*** Opening of Passage for review ***
4.2. Model Construction

The transformer fault diagnosis model based on CRO-TWSVM is composed of TWSVMs, the fusion DGA parameters, and multiple classification structures of a partial binary tree (PBT), as shown in Figure 3.

Seven fault modes are identified if the normal state is included: normal NF, low overheat T1 (below 300℃), medium overheat T2 (300–700℃), high overheat T3 (over 700℃), partial discharge (PD), low-energy discharge (D1), and high-energy discharge (D2).

The model includes a total of six sub-classifiers. To improve training and diagnosis efficiencies, the input of each sub-classifier contains characteristic parameters that are most effective for identifying the faults for which the sub-classifier is designed.

In this model, six TWSVMs, eight characteristic parameters, and four layers of fault samples classification were established to identify seven patterns. In the first layer, TWSVM1 is used as a classifier to classify the samples into a normal sample (NF) and fault sample (TF and DF). In the second layer, TWSVM2 is used as a classifier to classify samples into discharge fault (DF) and overheat fault (TF). In the third layer, TWSVM3 and TWSVM4 are used. TWSVM3 is used to classify T1, T2, and T3; and TWSVM4 is used to classify PD, D1, and D2. TWSVM5 and SVM6 are used in the fourth layer for further fault classification. TWSVM5 is used as a classifier to classify the samples T2 and T3, TWSVM6 is used as a classifier to classify the samples D1 and D2.

5. Examples of the Transformer Fault Diagnosis Model

5.1. Diagnosis Examples

The training and test sample set used by CRO-TWSVM model included 960 pieces of data, part of the data in the sample set were actual 220 kV and 500 kV transformer DGA data taken from a provincial branch company of the state grid and some were raw DGA data taken from the literature [3,6,7,8,9,10,35,36,37,38,39]. Four hundred and fifty seven (457) pieces of data were extracted from the sample set, among which 345 pieces were taken as training samples and 112 pieces were taken as test samples. Meanwhile, PD and T3 samples are properly processed to achieve an ideal unbalanced situation. The distribution of samples are given in Table 2.

The CRO-TWSVM fault diagnosis model was created on the MATLAB simulation platform. Parameters used to train the model are given in Table 3.

The training and testing result of the model are summarized in Table 4. The transformer fault diagnosis fusion model presented in this paper scores 94.64% in diagnosis accuracy and 308ms in diagnosis time, TWSVM4 and TWSVM5 is affected by unbalanced samples but also maintains high accuracy, therefore the fault diagnosis model presented in this paper not only offers a high diagnosis accuracy and a good generalization capacity but also consumes less time and is more efficient.

5.2. Random Test

As only one class of samples was tested in Section 5.1, there are contingency and subjective factors in the test. To ensure the objectivity and persuasiveness of the test, a random test was adopted and different random seeds were set in each test, so that the training set and test set generated by each sampling were different. The IEC, PSO-TWSVM, CRO-SVM, BPNN, random forest method (RF), Gradient Boosting Decision Tree (GBDT) and CRO-TWSVM models were selected for comparison. Meanwhile, considering that the data preprocessing may affect the performance of classifiers, CRO-TWSVM model without pre-processing is added for comparison.
*** Close of Passage for review ***
→ **Tasks to complete**:
1. From the transformer fault diagnosis passage, transcribe the part that opens with the words containing "4.2. Model Construction" and closes with "sub-classifier is designed.".
2. According to the transformer fault diagnosis passage, what diagnosis time does the fusion model achieve?
3. Rewrite the paragraph of the transformer fault diagnosis passage that begins "In this model, six TWSVMs" as a brief list, keeping its main facts.
*** Opening of Data for analysis ***
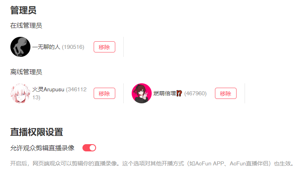Click the red ⁉ emoji after 燃萌倍增

pyautogui.click(x=179, y=93)
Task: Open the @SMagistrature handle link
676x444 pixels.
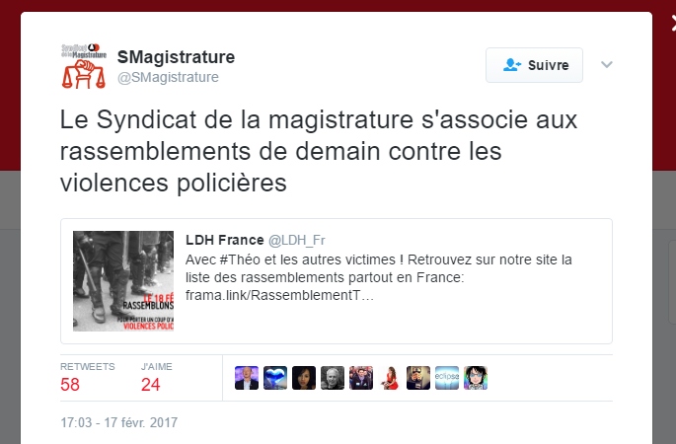Action: pos(168,77)
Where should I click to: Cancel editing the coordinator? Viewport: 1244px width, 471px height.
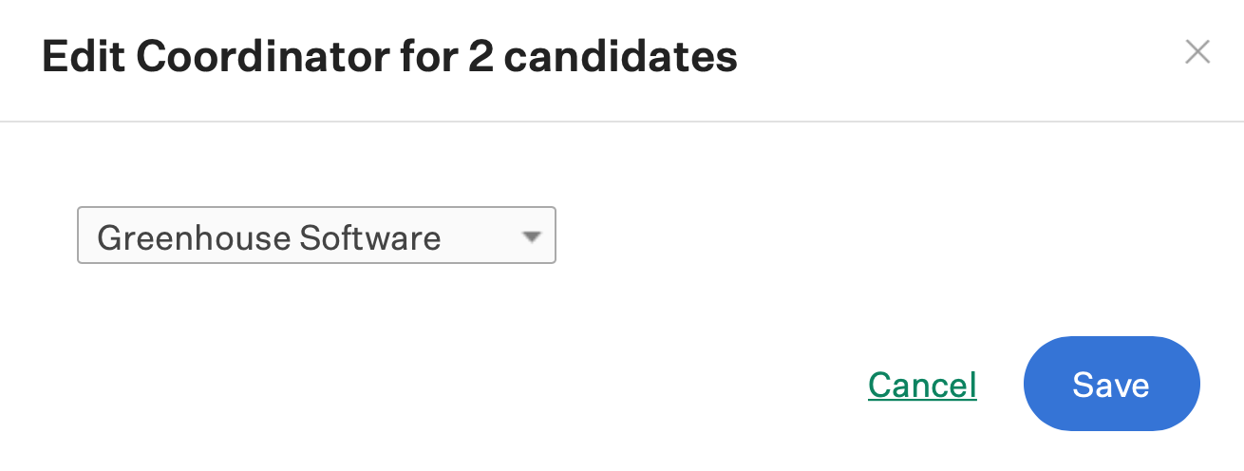pos(922,385)
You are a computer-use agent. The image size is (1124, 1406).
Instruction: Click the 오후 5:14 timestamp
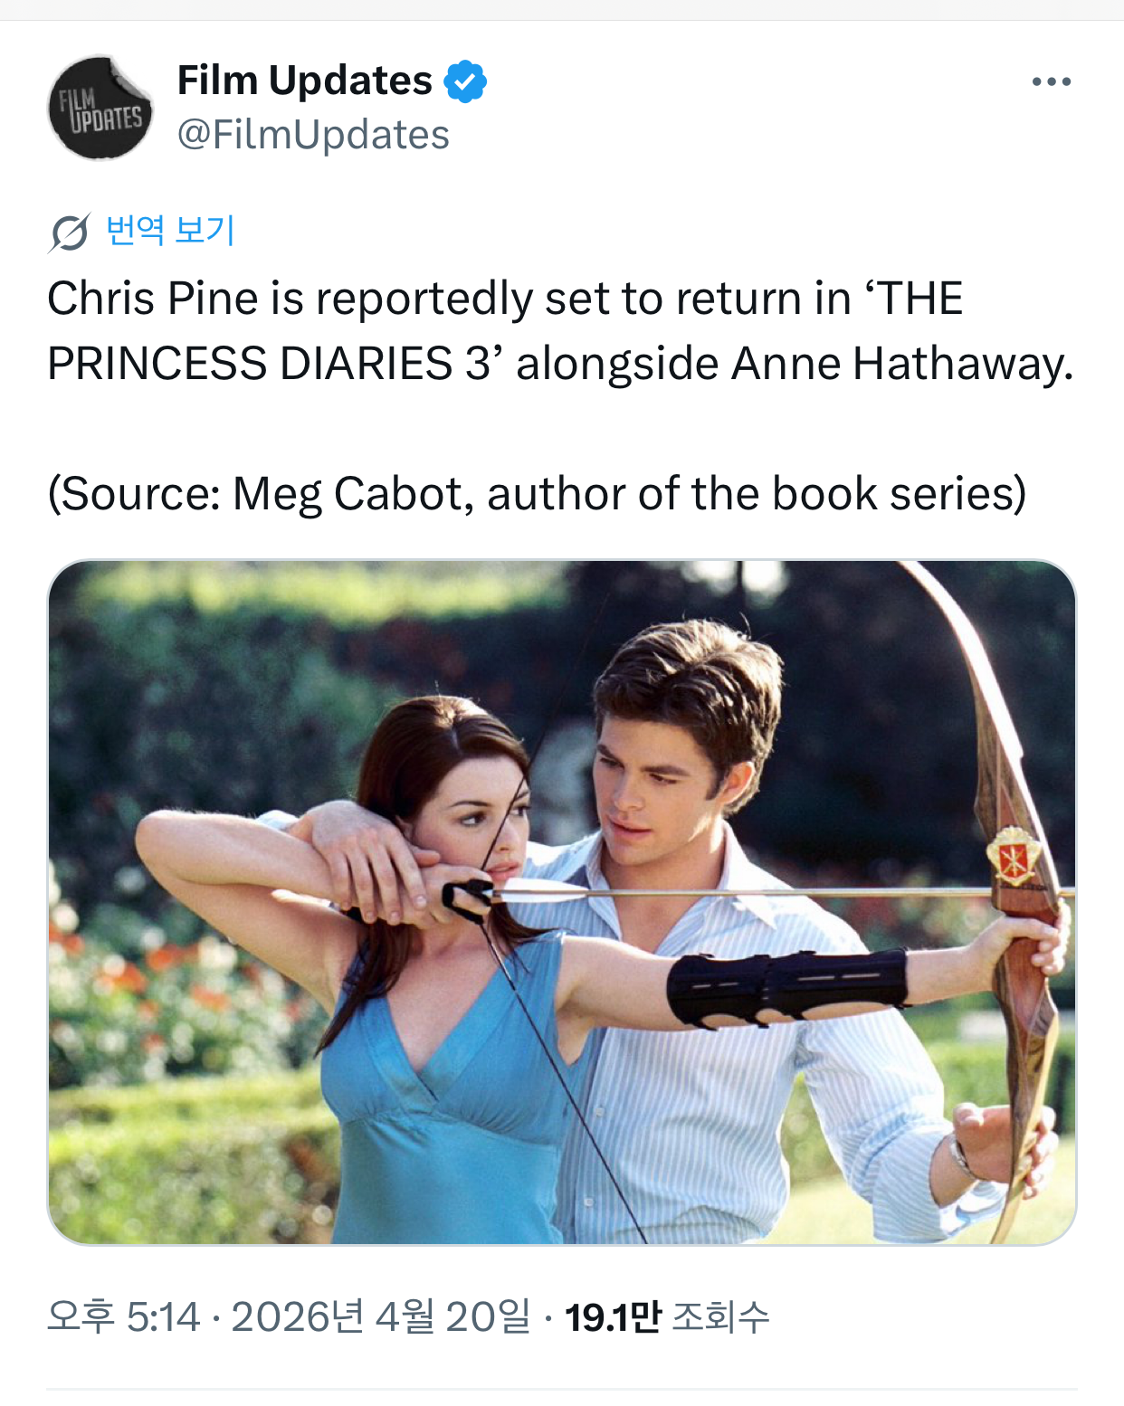tap(123, 1316)
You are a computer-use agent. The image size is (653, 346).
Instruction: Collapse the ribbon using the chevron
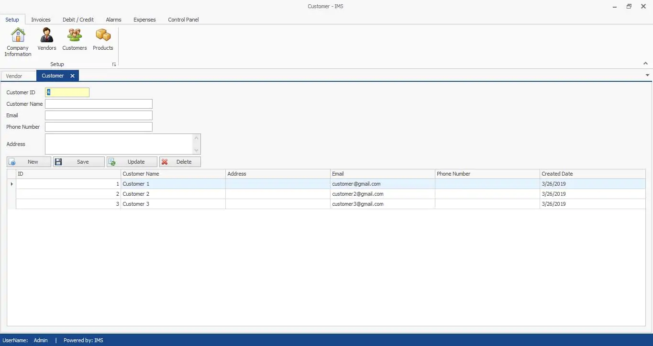coord(645,64)
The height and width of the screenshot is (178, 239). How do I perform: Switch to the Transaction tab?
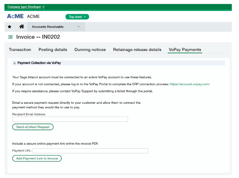pyautogui.click(x=20, y=50)
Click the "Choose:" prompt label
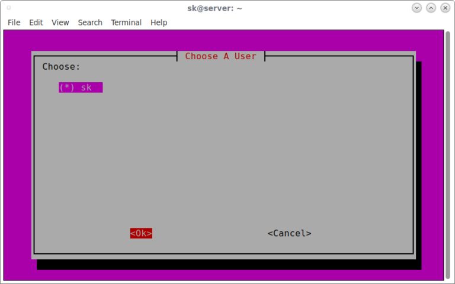Screen dimensions: 455x284 61,67
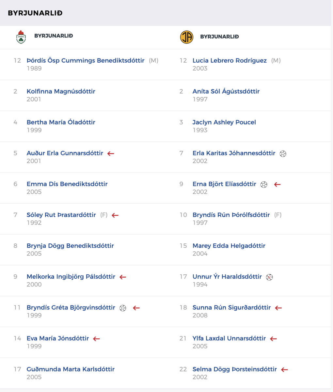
*** Close of Data for analysis ***
→ **Solution list**:
1.
4.2. Model Construction

The transformer fault diagnosis model based on CRO-TWSVM is composed of TWSVMs, the fusion DGA parameters, and multiple classification structures of a partial binary tree (PBT), as shown in Figure 3.

Seven fault modes are identified if the normal state is included: normal NF, low overheat T1 (below 300℃), medium overheat T2 (300–700℃), high overheat T3 (over 700℃), partial discharge (PD), low-energy discharge (D1), and high-energy discharge (D2).

The model includes a total of six sub-classifiers. To improve training and diagnosis efficiencies, the input of each sub-classifier contains characteristic parameters that are most effective for identifying the faults for which the sub-classifier is designed.

2. 308 ms

3.
- Overall structure: six TWSVMs, eight characteristic parameters and four classification layers identify seven patterns.
- Layer 1: TWSVM1 separates normal samples (NF) from fault samples (TF and DF).
- Layer 2: TWSVM2 separates discharge faults (DF) from overheat faults (TF).
- Layer 3: TWSVM3 classifies T1, T2 and T3, and TWSVM4 classifies PD, D1 and D2.
- Layer 4: TWSVM5 classifies T2 and T3, and TWSVM6 classifies D1 and D2.